* _Exercise aim_:
Where does the word "Prestige" occur in the entries below? Copy every line that has it.

[Dataset items]
= Beginning of Section =

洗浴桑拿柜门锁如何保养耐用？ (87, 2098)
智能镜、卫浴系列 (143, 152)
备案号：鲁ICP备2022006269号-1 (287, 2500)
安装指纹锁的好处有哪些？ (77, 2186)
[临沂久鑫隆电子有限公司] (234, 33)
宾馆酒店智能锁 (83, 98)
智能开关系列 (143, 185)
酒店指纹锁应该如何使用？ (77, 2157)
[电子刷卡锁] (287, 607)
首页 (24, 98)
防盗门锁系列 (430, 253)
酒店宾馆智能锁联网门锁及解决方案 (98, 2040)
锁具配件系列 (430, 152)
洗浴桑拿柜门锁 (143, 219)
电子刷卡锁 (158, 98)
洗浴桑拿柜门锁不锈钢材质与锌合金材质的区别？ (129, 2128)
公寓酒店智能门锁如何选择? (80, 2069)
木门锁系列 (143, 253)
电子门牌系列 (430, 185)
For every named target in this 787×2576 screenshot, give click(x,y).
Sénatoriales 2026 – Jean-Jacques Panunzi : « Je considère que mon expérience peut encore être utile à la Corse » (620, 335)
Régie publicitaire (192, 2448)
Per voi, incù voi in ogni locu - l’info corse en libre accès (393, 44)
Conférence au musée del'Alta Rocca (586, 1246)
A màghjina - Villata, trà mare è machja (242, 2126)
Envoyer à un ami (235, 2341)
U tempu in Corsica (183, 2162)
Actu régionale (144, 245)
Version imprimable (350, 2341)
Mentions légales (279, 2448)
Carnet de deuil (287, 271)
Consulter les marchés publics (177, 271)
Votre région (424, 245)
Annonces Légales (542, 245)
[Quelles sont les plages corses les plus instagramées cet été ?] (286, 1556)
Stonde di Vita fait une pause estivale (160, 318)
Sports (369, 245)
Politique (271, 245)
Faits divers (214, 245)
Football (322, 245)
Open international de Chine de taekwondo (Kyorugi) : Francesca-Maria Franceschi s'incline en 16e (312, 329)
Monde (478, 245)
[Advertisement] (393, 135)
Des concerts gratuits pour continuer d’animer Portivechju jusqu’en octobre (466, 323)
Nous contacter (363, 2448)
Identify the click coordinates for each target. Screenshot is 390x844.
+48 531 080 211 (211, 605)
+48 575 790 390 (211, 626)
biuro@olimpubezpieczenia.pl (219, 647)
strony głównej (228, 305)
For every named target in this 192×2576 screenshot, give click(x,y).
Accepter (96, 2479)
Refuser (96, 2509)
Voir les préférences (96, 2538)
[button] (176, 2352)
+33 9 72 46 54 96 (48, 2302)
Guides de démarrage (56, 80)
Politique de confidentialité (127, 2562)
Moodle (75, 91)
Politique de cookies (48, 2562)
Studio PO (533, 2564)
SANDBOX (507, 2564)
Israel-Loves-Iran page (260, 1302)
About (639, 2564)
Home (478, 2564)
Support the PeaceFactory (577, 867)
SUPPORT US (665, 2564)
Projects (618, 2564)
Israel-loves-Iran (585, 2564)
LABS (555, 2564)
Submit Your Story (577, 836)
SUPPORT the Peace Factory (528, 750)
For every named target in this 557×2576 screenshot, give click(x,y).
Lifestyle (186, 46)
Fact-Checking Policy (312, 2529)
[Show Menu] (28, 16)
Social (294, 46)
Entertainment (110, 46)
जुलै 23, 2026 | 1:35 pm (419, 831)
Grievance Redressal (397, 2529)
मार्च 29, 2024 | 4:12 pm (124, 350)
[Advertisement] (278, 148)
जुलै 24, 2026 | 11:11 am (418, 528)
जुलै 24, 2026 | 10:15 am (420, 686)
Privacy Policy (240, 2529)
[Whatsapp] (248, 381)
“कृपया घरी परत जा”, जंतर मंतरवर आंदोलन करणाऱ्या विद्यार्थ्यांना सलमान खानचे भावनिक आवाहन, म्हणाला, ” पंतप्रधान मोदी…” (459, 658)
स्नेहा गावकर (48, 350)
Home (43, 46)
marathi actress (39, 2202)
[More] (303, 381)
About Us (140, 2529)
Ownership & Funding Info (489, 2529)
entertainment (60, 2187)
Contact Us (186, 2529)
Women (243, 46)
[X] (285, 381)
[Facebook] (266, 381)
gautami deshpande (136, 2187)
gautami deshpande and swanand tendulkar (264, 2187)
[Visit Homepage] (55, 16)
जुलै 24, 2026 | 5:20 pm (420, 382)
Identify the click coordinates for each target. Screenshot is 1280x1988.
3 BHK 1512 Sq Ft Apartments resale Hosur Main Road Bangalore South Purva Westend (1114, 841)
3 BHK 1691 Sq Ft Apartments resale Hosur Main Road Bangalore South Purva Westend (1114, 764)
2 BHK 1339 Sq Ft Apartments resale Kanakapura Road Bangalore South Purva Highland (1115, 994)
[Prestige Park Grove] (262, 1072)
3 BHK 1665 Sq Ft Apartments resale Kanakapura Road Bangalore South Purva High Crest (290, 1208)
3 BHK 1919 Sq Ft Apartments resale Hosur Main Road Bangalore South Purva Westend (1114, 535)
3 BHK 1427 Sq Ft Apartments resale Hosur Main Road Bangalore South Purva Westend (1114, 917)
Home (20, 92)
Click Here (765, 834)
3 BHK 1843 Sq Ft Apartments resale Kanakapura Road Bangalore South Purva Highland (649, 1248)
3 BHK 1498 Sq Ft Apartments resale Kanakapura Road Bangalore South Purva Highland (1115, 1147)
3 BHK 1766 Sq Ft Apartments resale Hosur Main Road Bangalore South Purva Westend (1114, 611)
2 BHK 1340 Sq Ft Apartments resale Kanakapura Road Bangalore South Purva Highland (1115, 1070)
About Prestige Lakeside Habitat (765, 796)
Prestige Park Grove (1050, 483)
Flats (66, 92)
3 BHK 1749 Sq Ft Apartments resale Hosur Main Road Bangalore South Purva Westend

= End of Section =

* _Solution_:
[Prestige Park Grove] (262, 1072)
About Prestige Lakeside Habitat (765, 796)
Prestige Park Grove (1050, 483)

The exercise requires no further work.